Records to process -
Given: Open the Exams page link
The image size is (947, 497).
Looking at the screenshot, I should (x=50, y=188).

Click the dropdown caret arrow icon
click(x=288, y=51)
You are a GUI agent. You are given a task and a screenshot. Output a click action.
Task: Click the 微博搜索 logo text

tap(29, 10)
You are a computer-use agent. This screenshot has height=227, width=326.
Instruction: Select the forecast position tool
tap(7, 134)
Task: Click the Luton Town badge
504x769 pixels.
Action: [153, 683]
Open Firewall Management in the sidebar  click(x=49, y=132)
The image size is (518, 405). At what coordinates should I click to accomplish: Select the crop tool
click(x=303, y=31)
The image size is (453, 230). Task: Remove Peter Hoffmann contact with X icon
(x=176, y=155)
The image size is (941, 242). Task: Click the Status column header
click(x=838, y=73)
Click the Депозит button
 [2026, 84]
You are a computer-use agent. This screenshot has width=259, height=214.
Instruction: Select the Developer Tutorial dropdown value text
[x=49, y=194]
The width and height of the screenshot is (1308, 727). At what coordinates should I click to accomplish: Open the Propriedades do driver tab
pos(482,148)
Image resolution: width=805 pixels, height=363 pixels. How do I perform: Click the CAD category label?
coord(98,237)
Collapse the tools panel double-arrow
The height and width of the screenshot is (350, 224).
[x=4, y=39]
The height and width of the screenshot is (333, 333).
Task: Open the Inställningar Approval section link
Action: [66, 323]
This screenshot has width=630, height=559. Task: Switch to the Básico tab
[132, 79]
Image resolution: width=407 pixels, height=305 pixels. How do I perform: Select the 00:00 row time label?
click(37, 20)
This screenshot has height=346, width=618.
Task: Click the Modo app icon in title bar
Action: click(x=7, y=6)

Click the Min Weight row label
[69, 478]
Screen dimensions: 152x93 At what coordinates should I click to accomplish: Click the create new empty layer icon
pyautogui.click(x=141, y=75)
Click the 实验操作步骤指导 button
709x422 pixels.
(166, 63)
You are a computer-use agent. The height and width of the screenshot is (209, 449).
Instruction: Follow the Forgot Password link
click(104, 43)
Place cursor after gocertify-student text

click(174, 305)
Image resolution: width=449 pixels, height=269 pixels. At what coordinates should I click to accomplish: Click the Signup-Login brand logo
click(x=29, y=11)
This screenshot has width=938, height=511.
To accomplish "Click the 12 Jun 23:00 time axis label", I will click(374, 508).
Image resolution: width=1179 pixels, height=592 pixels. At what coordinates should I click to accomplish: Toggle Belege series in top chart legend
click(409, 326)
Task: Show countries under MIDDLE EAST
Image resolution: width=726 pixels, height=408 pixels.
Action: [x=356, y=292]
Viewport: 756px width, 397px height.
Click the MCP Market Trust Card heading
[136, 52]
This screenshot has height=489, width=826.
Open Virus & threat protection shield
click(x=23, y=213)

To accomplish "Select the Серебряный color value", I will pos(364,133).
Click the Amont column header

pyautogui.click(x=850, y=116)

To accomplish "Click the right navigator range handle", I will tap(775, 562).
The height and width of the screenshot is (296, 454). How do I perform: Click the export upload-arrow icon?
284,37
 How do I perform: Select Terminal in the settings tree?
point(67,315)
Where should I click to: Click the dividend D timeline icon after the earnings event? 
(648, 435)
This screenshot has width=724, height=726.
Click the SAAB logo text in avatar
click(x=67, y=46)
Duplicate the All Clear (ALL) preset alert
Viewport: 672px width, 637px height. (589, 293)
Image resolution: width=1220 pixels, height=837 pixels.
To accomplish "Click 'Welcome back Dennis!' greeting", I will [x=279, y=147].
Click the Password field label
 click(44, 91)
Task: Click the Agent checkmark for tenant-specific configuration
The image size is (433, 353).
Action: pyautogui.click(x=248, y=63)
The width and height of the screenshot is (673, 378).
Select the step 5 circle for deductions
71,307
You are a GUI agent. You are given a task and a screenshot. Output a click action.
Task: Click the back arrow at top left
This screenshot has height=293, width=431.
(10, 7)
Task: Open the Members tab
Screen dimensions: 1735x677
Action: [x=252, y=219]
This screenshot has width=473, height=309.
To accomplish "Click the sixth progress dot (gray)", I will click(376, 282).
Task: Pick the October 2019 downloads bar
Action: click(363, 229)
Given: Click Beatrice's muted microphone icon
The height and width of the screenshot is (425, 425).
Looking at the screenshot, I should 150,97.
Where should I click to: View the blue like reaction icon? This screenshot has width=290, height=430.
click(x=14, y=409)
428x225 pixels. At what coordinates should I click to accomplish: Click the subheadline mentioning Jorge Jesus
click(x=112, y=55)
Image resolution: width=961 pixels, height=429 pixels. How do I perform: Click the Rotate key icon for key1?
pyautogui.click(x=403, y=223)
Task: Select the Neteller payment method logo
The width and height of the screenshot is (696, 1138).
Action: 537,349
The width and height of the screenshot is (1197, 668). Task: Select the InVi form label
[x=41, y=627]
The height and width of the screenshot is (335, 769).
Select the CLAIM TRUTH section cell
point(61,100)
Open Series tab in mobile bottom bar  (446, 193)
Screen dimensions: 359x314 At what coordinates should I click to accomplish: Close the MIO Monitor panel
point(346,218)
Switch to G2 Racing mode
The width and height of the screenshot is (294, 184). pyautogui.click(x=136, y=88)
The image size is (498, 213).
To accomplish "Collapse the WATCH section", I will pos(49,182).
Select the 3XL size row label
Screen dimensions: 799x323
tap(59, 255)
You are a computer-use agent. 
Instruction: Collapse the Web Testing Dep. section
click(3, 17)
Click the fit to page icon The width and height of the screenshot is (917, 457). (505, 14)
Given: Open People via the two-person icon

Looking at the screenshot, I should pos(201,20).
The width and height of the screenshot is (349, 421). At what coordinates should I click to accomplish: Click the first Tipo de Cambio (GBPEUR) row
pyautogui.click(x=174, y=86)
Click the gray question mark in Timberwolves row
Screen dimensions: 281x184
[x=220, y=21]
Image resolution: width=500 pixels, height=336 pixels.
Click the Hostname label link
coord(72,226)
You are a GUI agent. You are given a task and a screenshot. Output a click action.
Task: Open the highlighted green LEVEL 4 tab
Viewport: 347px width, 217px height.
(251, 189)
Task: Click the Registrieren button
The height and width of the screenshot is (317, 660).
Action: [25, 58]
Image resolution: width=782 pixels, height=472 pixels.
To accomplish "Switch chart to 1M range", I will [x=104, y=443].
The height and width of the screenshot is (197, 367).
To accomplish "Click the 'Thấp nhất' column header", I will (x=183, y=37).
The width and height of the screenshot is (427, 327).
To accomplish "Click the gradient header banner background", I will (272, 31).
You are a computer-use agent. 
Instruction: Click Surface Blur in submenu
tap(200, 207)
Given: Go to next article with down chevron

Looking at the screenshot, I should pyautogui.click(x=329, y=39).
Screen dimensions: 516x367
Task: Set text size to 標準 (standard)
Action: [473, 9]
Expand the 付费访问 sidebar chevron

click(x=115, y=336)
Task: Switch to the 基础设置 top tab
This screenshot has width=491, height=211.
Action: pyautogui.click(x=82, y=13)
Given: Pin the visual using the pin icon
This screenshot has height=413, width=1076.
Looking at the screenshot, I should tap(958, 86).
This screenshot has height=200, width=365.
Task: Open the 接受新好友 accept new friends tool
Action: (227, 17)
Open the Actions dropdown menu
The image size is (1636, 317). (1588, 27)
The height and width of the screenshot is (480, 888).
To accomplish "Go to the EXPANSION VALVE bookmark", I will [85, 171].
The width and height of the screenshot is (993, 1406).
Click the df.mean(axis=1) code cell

About this exercise - Retype each line above exactly as written.

Task response -
Given: Open the Exams page link
The image size is (947, 497).
Looking at the screenshot, I should (x=50, y=188).

Click the dropdown caret arrow icon
click(x=288, y=51)
You are a GUI agent. You are given a task and a screenshot. Output a click action.
Task: Click the 微博搜索 logo text

tap(29, 10)
You are a computer-use agent. This screenshot has height=227, width=326.
Instruction: Select the forecast position tool
tap(7, 134)
Task: Click the Luton Town badge
504x769 pixels.
Action: [153, 683]
Open Firewall Management in the sidebar  click(x=49, y=132)
The image size is (518, 405). At what coordinates should I click to accomplish: Select the crop tool
click(x=303, y=31)
The image size is (453, 230). Task: Remove Peter Hoffmann contact with X icon
(x=176, y=155)
The image size is (941, 242). Task: Click the Status column header
click(x=838, y=73)
Click the Депозит button
 [2026, 84]
You are a computer-use agent. This screenshot has width=259, height=214.
Instruction: Select the Developer Tutorial dropdown value text
[x=49, y=194]
The width and height of the screenshot is (1308, 727). At what coordinates should I click to accomplish: Open the Propriedades do driver tab
pos(482,148)
Image resolution: width=805 pixels, height=363 pixels. How do I perform: Click the CAD category label?
coord(98,237)
Collapse the tools panel double-arrow
The height and width of the screenshot is (350, 224).
[x=4, y=39]
The height and width of the screenshot is (333, 333).
Task: Open the Inställningar Approval section link
Action: [66, 323]
This screenshot has width=630, height=559. Task: Switch to the Básico tab
[132, 79]
Image resolution: width=407 pixels, height=305 pixels. How do I perform: Select the 00:00 row time label?
click(37, 20)
This screenshot has height=346, width=618.
Task: Click the Modo app icon in title bar
Action: click(x=7, y=6)

Click the Min Weight row label
[69, 478]
Screen dimensions: 152x93 At what coordinates should I click to accomplish: Click the create new empty layer icon
pyautogui.click(x=141, y=75)
Click the 实验操作步骤指导 button
709x422 pixels.
(166, 63)
You are a computer-use agent. The height and width of the screenshot is (209, 449).
Instruction: Follow the Forgot Password link
click(104, 43)
Place cursor after gocertify-student text

click(174, 305)
Image resolution: width=449 pixels, height=269 pixels. At what coordinates should I click to accomplish: Click the Signup-Login brand logo
click(x=29, y=11)
This screenshot has width=938, height=511.
To accomplish "Click the 12 Jun 23:00 time axis label", I will click(374, 508).
Image resolution: width=1179 pixels, height=592 pixels. At what coordinates should I click to accomplish: Toggle Belege series in top chart legend
click(409, 326)
Task: Show countries under MIDDLE EAST
Image resolution: width=726 pixels, height=408 pixels.
Action: [x=356, y=292]
Viewport: 756px width, 397px height.
Click the MCP Market Trust Card heading
[136, 52]
This screenshot has height=489, width=826.
Open Virus & threat protection shield
click(x=23, y=213)

To accomplish "Select the Серебряный color value", I will pos(364,133).
Click the Amont column header

pyautogui.click(x=850, y=116)

To accomplish "Click the right navigator range handle", I will tap(775, 562).
The height and width of the screenshot is (296, 454). How do I perform: Click the export upload-arrow icon?
284,37
 How do I perform: Select Terminal in the settings tree?
point(67,315)
Where should I click to: Click the dividend D timeline icon after the earnings event? 
(648, 435)
This screenshot has width=724, height=726.
Click the SAAB logo text in avatar
click(x=67, y=46)
Duplicate the All Clear (ALL) preset alert
Viewport: 672px width, 637px height. (589, 293)
Image resolution: width=1220 pixels, height=837 pixels.
To accomplish "Click 'Welcome back Dennis!' greeting", I will [x=279, y=147].
Click the Password field label
 click(44, 91)
Task: Click the Agent checkmark for tenant-specific configuration
The image size is (433, 353).
Action: pyautogui.click(x=248, y=63)
The width and height of the screenshot is (673, 378).
Select the step 5 circle for deductions
71,307
You are a GUI agent. You are given a task and a screenshot. Output a click action.
Task: Click the back arrow at top left
This screenshot has height=293, width=431.
(10, 7)
Task: Open the Members tab
Screen dimensions: 1735x677
Action: [x=252, y=219]
This screenshot has width=473, height=309.
To accomplish "Click the sixth progress dot (gray)", I will click(376, 282).
Task: Pick the October 2019 downloads bar
Action: click(363, 229)
Given: Click Beatrice's muted microphone icon
The height and width of the screenshot is (425, 425).
Looking at the screenshot, I should 150,97.
Where should I click to: View the blue like reaction icon? This screenshot has width=290, height=430.
click(x=14, y=409)
428x225 pixels. At what coordinates should I click to accomplish: Click the subheadline mentioning Jorge Jesus
click(x=112, y=55)
Image resolution: width=961 pixels, height=429 pixels. How do I perform: Click the Rotate key icon for key1?
pyautogui.click(x=403, y=223)
Task: Select the Neteller payment method logo
The width and height of the screenshot is (696, 1138).
Action: 537,349
The width and height of the screenshot is (1197, 668). Task: Select the InVi form label
[x=41, y=627]
The height and width of the screenshot is (335, 769).
Select the CLAIM TRUTH section cell
point(61,100)
Open Series tab in mobile bottom bar  (446, 193)
Screen dimensions: 359x314 At what coordinates should I click to accomplish: Close the MIO Monitor panel
point(346,218)
Switch to G2 Racing mode
The width and height of the screenshot is (294, 184). pyautogui.click(x=136, y=88)
The image size is (498, 213).
To accomplish "Collapse the WATCH section", I will pos(49,182).
Select the 3XL size row label
Screen dimensions: 799x323
tap(59, 255)
You are a computer-use agent. 
Instruction: Collapse the Web Testing Dep. section
click(3, 17)
Click the fit to page icon The width and height of the screenshot is (917, 457). (505, 14)
Given: Open People via the two-person icon

Looking at the screenshot, I should pos(201,20).
The width and height of the screenshot is (349, 421). At what coordinates should I click to accomplish: Click the first Tipo de Cambio (GBPEUR) row
pyautogui.click(x=174, y=86)
Click the gray question mark in Timberwolves row
Screen dimensions: 281x184
[x=220, y=21]
Image resolution: width=500 pixels, height=336 pixels.
Click the Hostname label link
coord(72,226)
You are a GUI agent. You are given a task and a screenshot. Output a click action.
Task: Open the highlighted green LEVEL 4 tab
Viewport: 347px width, 217px height.
(251, 189)
Task: Click the Registrieren button
The height and width of the screenshot is (317, 660).
Action: [25, 58]
Image resolution: width=782 pixels, height=472 pixels.
To accomplish "Switch chart to 1M range", I will [x=104, y=443].
The height and width of the screenshot is (197, 367).
To accomplish "Click the 'Thấp nhất' column header", I will (x=183, y=37).
The width and height of the screenshot is (427, 327).
To accomplish "Click the gradient header banner background", I will (272, 31).
You are a computer-use agent. 
Instruction: Click Surface Blur in submenu
tap(200, 207)
Given: Go to next article with down chevron

Looking at the screenshot, I should pyautogui.click(x=329, y=39).
Screen dimensions: 516x367
Task: Set text size to 標準 (standard)
Action: [473, 9]
Expand the 付费访问 sidebar chevron

click(x=115, y=336)
Task: Switch to the 基础设置 top tab
This screenshot has width=491, height=211.
Action: pyautogui.click(x=82, y=13)
Given: Pin the visual using the pin icon
This screenshot has height=413, width=1076.
Looking at the screenshot, I should tap(958, 86).
This screenshot has height=200, width=365.
Task: Open the 接受新好友 accept new friends tool
Action: (227, 17)
Open the Actions dropdown menu
The image size is (1636, 317). (1588, 27)
The height and width of the screenshot is (480, 888).
To accomplish "Go to the EXPANSION VALVE bookmark", I will [85, 171].
The width and height of the screenshot is (993, 1406).
Click the df.mean(axis=1) code cell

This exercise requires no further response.